Collected data:
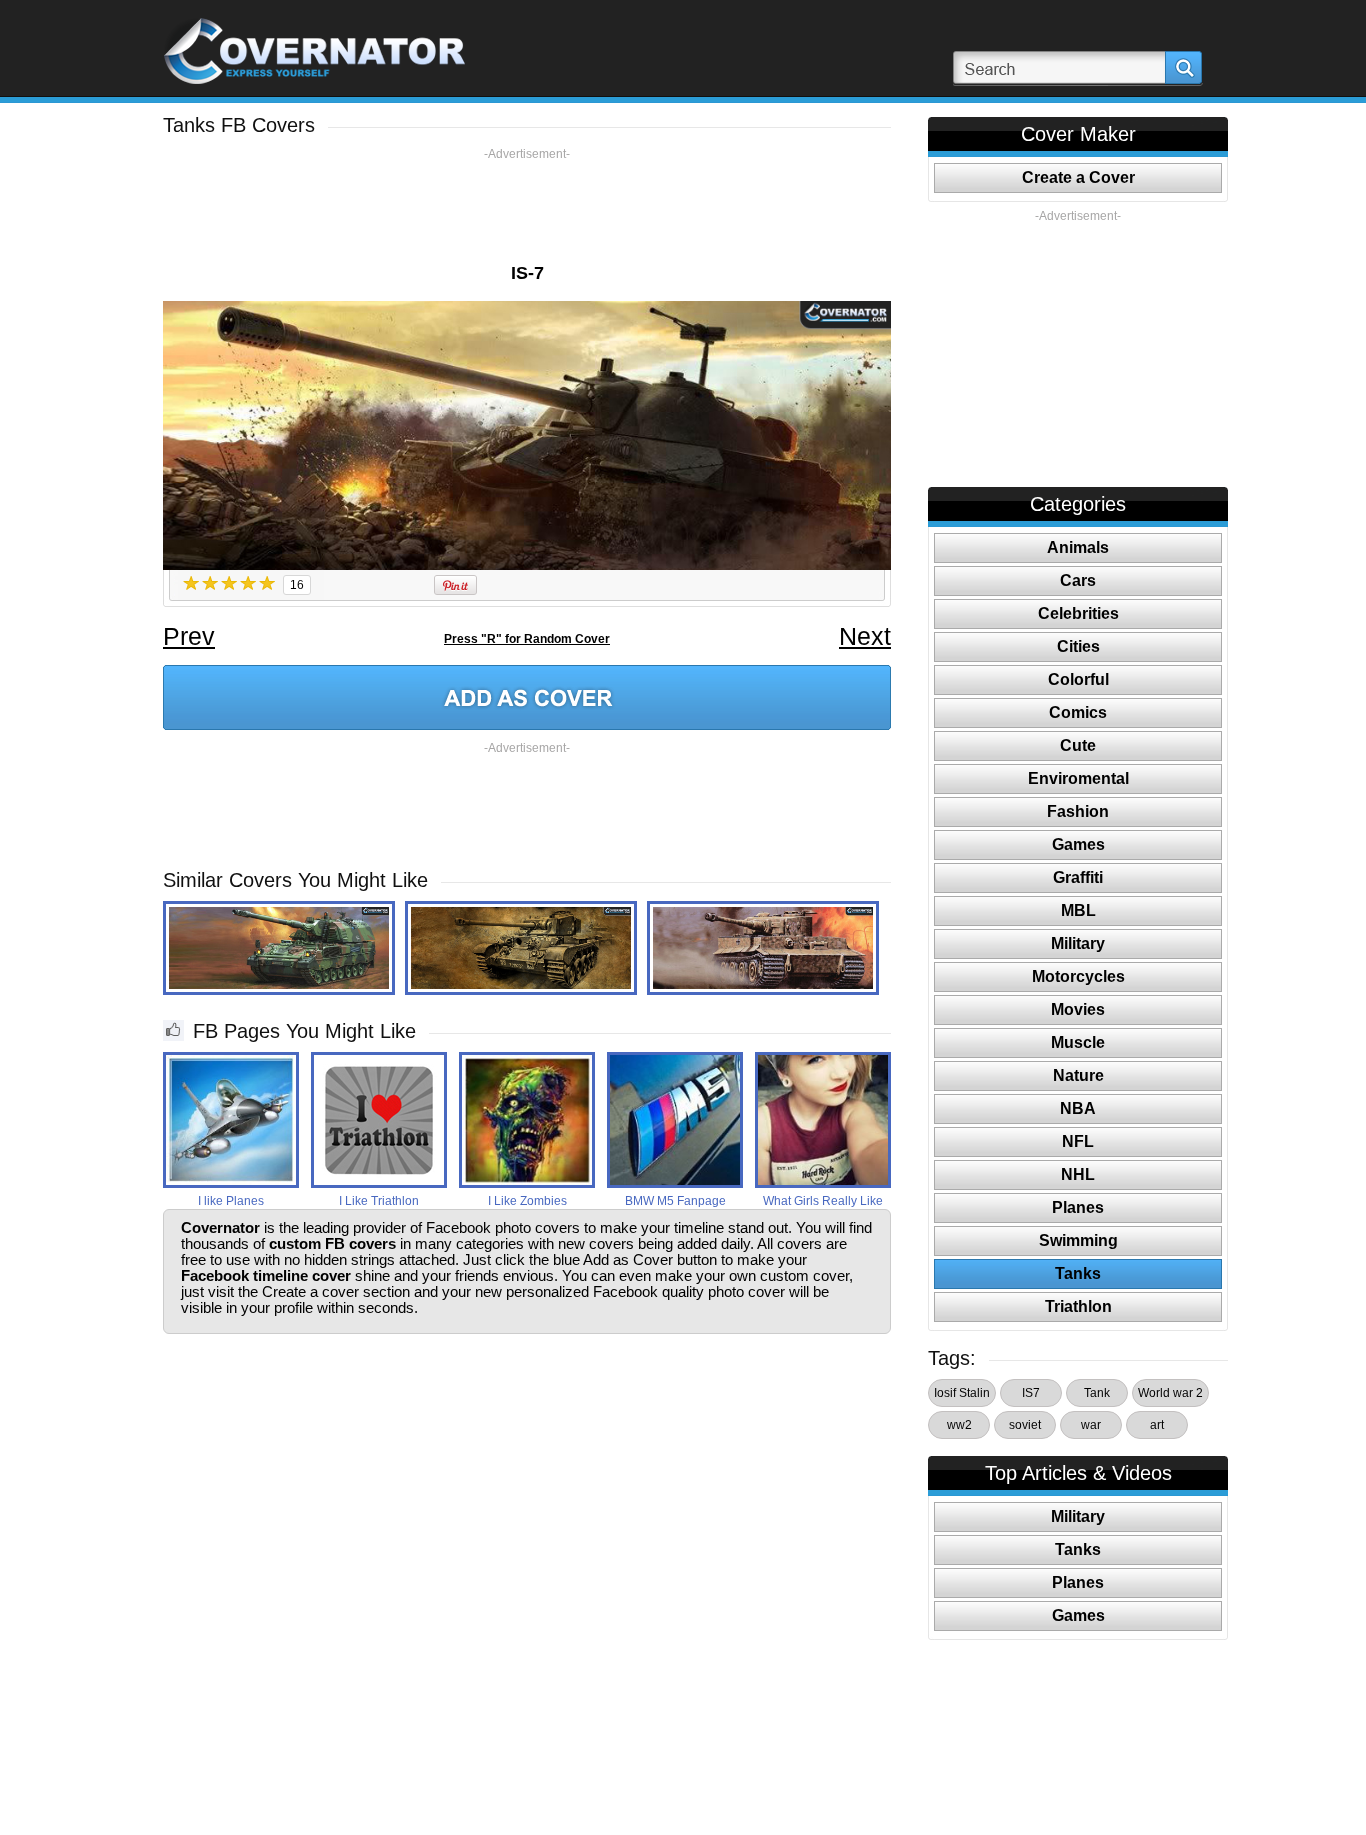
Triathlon (1078, 1306)
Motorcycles (1078, 976)
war (1091, 1425)
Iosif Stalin (962, 1393)
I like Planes (231, 1201)
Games (1078, 844)
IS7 (1031, 1393)
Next (865, 636)
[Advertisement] (527, 207)
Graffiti (1078, 877)
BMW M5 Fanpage (675, 1201)
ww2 (959, 1425)
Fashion (1078, 811)
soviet (1025, 1425)
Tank (1097, 1393)
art (1157, 1425)
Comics (1078, 712)
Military (1078, 943)
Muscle (1078, 1042)
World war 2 (1170, 1393)
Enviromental (1078, 778)
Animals (1078, 547)
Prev (189, 636)
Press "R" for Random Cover (527, 639)
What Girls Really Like (823, 1201)
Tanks (1078, 1273)
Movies (1078, 1009)
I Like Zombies (527, 1201)
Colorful (1078, 679)
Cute (1078, 745)
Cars (1078, 580)
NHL (1078, 1174)
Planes (1078, 1207)
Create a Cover (1078, 177)
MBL (1078, 910)
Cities (1078, 646)
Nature (1078, 1075)
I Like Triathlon (379, 1201)
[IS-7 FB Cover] (527, 697)
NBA (1078, 1108)
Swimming (1078, 1240)
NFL (1078, 1141)
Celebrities (1078, 613)
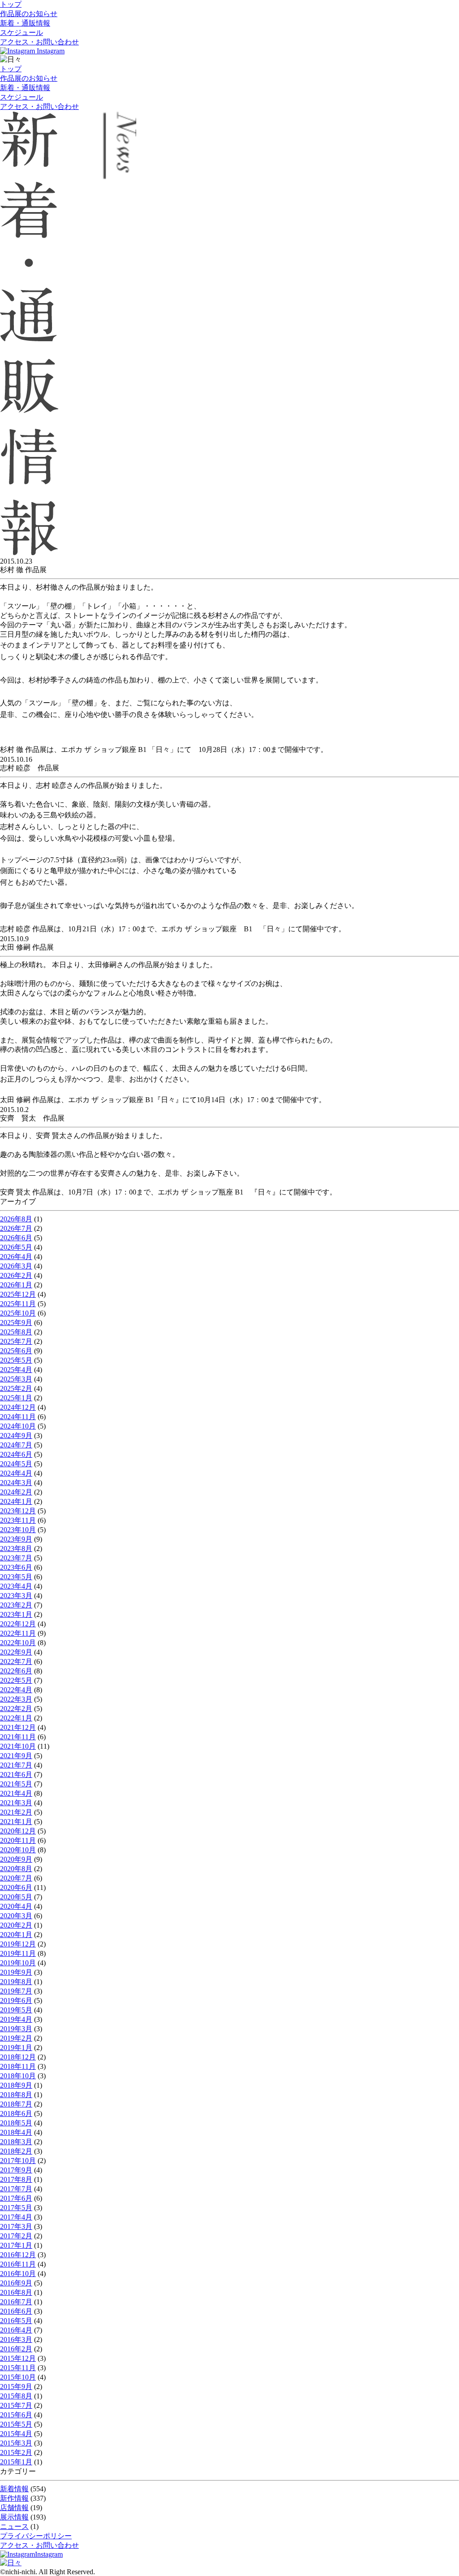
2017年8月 (16, 2179)
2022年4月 (16, 1690)
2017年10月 (18, 2160)
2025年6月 (16, 1351)
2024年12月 (18, 1407)
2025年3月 (16, 1379)
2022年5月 (16, 1680)
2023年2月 (16, 1605)
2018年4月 (16, 2132)
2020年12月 (18, 1831)
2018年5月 (16, 2123)
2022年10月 (18, 1642)
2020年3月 (16, 1916)
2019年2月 (16, 2038)
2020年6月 (16, 1887)
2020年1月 (16, 1934)
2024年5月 (16, 1464)
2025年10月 (18, 1313)
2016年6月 (16, 2311)
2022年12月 (18, 1624)
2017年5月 (16, 2207)
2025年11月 (18, 1304)
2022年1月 (16, 1718)
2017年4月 (16, 2217)
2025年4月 (16, 1369)
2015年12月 (18, 2358)
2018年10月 (18, 2076)
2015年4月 (16, 2433)
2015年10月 (18, 2377)
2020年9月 (16, 1859)
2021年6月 (16, 1774)
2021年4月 (16, 1793)
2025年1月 (16, 1398)
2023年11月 (18, 1520)
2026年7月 (16, 1228)
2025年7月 (16, 1341)
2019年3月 (16, 2029)
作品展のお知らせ (28, 13)
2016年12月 (18, 2255)
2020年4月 (16, 1906)
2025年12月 (18, 1294)
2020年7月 (16, 1878)
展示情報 (14, 2517)
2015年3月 (16, 2443)
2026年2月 (16, 1275)
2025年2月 (16, 1388)
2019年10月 (18, 1963)
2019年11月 (18, 1953)
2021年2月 (16, 1812)
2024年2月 (16, 1492)
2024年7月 (16, 1445)
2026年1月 (16, 1285)
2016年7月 (16, 2302)
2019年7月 (16, 1991)
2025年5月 (16, 1360)
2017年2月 (16, 2236)
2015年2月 (16, 2452)
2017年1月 (16, 2245)
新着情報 (14, 2489)
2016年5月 (16, 2320)
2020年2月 (16, 1925)
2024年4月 (16, 1473)
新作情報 (14, 2498)
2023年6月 (16, 1567)
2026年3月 (16, 1266)
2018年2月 (16, 2151)
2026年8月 (16, 1219)
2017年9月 (16, 2170)
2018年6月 (16, 2113)
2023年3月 (16, 1595)
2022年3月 (16, 1699)
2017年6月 (16, 2198)
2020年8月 (16, 1868)
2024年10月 (18, 1426)
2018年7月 (16, 2104)
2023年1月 (16, 1614)
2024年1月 (16, 1501)
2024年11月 (18, 1416)
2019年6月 (16, 2000)
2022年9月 (16, 1652)
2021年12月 (18, 1727)
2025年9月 (16, 1322)
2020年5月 (16, 1897)
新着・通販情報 (25, 23)
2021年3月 (16, 1803)
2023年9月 (16, 1539)
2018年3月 (16, 2142)
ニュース (14, 2526)
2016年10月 (18, 2273)
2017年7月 (16, 2189)
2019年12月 (18, 1944)
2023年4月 (16, 1586)
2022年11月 (18, 1633)
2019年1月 (16, 2047)
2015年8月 (16, 2396)
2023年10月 (18, 1529)
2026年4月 (16, 1256)
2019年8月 (16, 1981)
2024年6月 (16, 1454)
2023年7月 (16, 1558)
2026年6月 (16, 1238)
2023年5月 (16, 1577)
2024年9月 (16, 1435)
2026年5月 (16, 1247)
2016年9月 (16, 2283)
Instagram (50, 51)
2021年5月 (16, 1784)
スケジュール (21, 32)
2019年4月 (16, 2019)
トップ (11, 4)
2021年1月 (16, 1821)
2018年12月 (18, 2057)
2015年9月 (16, 2386)
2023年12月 (18, 1511)
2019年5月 (16, 2010)
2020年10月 (18, 1850)
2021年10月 (18, 1746)
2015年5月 (16, 2424)
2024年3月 (16, 1482)
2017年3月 (16, 2226)
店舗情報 (14, 2507)
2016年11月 (18, 2264)
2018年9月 (16, 2085)
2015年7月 (16, 2405)
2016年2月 (16, 2349)
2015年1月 (16, 2462)
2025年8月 (16, 1332)
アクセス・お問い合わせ (39, 42)
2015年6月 (16, 2415)
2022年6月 (16, 1671)
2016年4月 (16, 2330)
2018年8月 (16, 2094)
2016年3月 (16, 2339)
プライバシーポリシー (36, 2536)
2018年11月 (18, 2066)
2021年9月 (16, 1755)
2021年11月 (18, 1737)
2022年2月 (16, 1708)
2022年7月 (16, 1661)
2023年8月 (16, 1548)
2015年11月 (18, 2368)
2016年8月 (16, 2292)
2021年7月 (16, 1765)
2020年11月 (18, 1840)
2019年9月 (16, 1972)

• Exercise description
Copy only this from above: the line containing "Planes (1078, 1207)", the line containing "新作情報 (14, 2498)", and all lines between, printed exactly. Leave out the pictures.

• Response to the exercise
Planes (1078, 1207)
Create a Cover (1078, 177)
MBL (1078, 910)
Cities (1078, 646)
Nature (1078, 1075)
I Like Triathlon (379, 1201)
[IS-7 FB Cover] (527, 697)
NBA (1078, 1108)
Swimming (1078, 1240)
NFL (1078, 1141)
Celebrities (1078, 613)
2017年8月 (16, 2179)
2022年4月 (16, 1690)
2017年10月 (18, 2160)
2025年6月 (16, 1351)
2024年12月 (18, 1407)
2025年3月 (16, 1379)
2022年5月 (16, 1680)
2023年2月 (16, 1605)
2018年4月 (16, 2132)
2020年12月 (18, 1831)
2018年5月 (16, 2123)
2022年10月 (18, 1642)
2020年3月 (16, 1916)
2019年2月 (16, 2038)
2020年6月 (16, 1887)
2020年1月 (16, 1934)
2024年5月 (16, 1464)
2025年10月 (18, 1313)
2016年6月 (16, 2311)
2022年12月 (18, 1624)
2017年5月 (16, 2207)
2025年11月 (18, 1304)
2022年1月 (16, 1718)
2017年4月 (16, 2217)
2025年4月 (16, 1369)
2015年12月 (18, 2358)
2018年10月 (18, 2076)
2015年4月 (16, 2433)
2015年10月 (18, 2377)
2020年9月 (16, 1859)
2021年6月 (16, 1774)
2021年4月 (16, 1793)
2025年1月 (16, 1398)
2023年11月 (18, 1520)
2026年7月 (16, 1228)
2025年7月 (16, 1341)
2019年3月 (16, 2029)
作品展のお知らせ (28, 13)
2016年12月 (18, 2255)
2020年4月 (16, 1906)
2025年12月 (18, 1294)
2020年7月 (16, 1878)
展示情報 (14, 2517)
2015年3月 (16, 2443)
2026年2月 (16, 1275)
2025年2月 (16, 1388)
2019年10月 (18, 1963)
2019年11月 (18, 1953)
2021年2月 (16, 1812)
2024年2月 (16, 1492)
2024年7月 (16, 1445)
2026年1月 (16, 1285)
2016年7月 (16, 2302)
2019年7月 (16, 1991)
2025年5月 (16, 1360)
2017年2月 (16, 2236)
2015年2月 (16, 2452)
2017年1月 (16, 2245)
新着情報 (14, 2489)
2016年5月 (16, 2320)
2020年2月 (16, 1925)
2024年4月 (16, 1473)
新作情報 (14, 2498)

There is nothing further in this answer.